Heading into Texas Motor Speedway this weekend, all eyes were on Matt Kenseth‘s two-race suspension and the failed appeal, so naturally, many of Friday’s press conference questions surrounded the incident at Martinsville Speedway. That, of course, includes Joey Logano, who currently sits eighth in the standings, 38 points behind leader Jeff Gordon, with two races remaining to mount a charge at the championship.
“We are excited bout being here in Texas. This has been a great racetrack for us,” Logano said Friday, hinting at his hopes to recover from last week’s wreck. “We all know 1.5-mile tracks have been a Team Penske strong suit over the last couple of years. Our team is fired and ready to go. We know what we have to do; we have to go out there and win. The nice part about it is we know we can do it.”
And do it Logano can. After all, Logano has four top fives in his last five trips to Texas, including a win last spring. Plus, he boasts an average finish of just below fifth on mile-and-a-half tracks this season, including back-to-back wins at Charlotte and Kansas. But that success has also put an unintended target on Logano’s back to the point where the crowd erupted after Kenseth turned him last weekend.
“Was I surprised to see the fans’ reactions? Yes I was,” Logano said when pressed about the cheers. “That’s not what any racer would expect out of it. Instead of listening to the critics and fans that may not like me, I am going to look at the silver lining and know that I have more fans than I ever had before and I appreciated every one of them.
“I feel like they are not the ones throwing things on the race track. I think they are stand up people and I appreciate having them wearing my t-shirt. That is something I want to have my name involved with, with people like that, and I appreciate having a lot of support on my side.”
Though he may have been in the spotlight for all the wrong reasons the last few weeks after a controversial Kenseth spin at Kansas that the driver of the No. 20 Toyota determined was intentional and the payback that followed at Martinsville, Logano says he wouldn’t change a thing.

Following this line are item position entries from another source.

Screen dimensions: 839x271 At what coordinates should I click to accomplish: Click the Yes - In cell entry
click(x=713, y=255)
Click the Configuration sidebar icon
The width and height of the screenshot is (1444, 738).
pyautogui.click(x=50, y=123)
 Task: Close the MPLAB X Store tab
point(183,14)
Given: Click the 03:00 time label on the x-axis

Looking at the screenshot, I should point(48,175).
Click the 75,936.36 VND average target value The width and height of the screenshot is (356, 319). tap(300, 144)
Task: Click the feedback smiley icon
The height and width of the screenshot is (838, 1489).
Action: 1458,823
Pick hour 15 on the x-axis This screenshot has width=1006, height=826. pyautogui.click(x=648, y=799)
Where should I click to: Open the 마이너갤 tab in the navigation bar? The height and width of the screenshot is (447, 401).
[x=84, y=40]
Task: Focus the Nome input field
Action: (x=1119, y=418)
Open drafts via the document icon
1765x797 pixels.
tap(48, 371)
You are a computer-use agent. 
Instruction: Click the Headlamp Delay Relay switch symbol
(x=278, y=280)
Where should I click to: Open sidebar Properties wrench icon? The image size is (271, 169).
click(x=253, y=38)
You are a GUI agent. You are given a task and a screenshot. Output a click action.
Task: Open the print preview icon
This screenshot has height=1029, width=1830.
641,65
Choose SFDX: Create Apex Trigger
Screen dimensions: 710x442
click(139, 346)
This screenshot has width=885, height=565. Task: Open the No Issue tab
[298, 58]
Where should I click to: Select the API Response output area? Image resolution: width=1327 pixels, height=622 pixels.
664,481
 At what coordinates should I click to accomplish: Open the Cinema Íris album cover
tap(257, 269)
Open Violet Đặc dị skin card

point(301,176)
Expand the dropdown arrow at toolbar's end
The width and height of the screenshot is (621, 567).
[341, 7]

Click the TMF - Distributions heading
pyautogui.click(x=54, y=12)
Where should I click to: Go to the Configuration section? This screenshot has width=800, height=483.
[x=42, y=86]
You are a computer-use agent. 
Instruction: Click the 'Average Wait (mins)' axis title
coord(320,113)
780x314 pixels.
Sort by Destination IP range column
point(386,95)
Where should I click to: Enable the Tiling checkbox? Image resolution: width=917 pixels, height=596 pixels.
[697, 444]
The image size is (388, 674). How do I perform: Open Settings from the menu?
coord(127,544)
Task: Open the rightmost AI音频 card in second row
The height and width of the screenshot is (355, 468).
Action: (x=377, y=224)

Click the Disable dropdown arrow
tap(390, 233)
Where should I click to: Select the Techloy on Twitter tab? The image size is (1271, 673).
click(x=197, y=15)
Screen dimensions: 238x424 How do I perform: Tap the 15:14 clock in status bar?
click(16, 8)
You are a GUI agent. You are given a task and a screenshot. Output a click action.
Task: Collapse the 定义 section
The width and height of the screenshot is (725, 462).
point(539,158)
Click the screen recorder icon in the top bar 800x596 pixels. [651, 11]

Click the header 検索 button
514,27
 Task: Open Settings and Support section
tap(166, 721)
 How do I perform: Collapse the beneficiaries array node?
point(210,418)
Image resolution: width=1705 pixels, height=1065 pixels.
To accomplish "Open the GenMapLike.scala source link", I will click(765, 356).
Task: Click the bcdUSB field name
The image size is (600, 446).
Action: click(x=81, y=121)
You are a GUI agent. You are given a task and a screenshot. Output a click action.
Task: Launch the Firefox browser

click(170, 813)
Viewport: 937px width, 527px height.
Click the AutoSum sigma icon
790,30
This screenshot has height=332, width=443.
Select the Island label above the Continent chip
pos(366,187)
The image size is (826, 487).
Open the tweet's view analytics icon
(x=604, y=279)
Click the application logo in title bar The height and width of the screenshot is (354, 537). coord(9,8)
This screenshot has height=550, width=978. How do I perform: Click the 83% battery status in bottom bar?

“I’m confident in the decisions I made as a drivers and the decisions we made as a team,” he continued. “That was a racing thing what happened at Kansas, and I wouldn’t expect a phone call from someone else if that happened. It was unfortunate, but I would understand if it happened to me.
“Everyone is entitled to their own opinion and can view it their own way, and I respect that. If every one of you guys in here today can think about the way they view the situation in different ways and I respect every one of them. That’s the cool part about our world and our life, that we can do that.”
As for Kenseth’s two-race suspension and how it will affect other drivers’ decision-making when there’s an on-track conflict? Logano expects that it might make some of his fellow competitors think twice but wouldn’t go as far as to say it would change their minds.
“I can’t answer that. I think we all did learn what NASCAR’s stance is on this, and that is something we will all put in our memory back and know that going into the future.”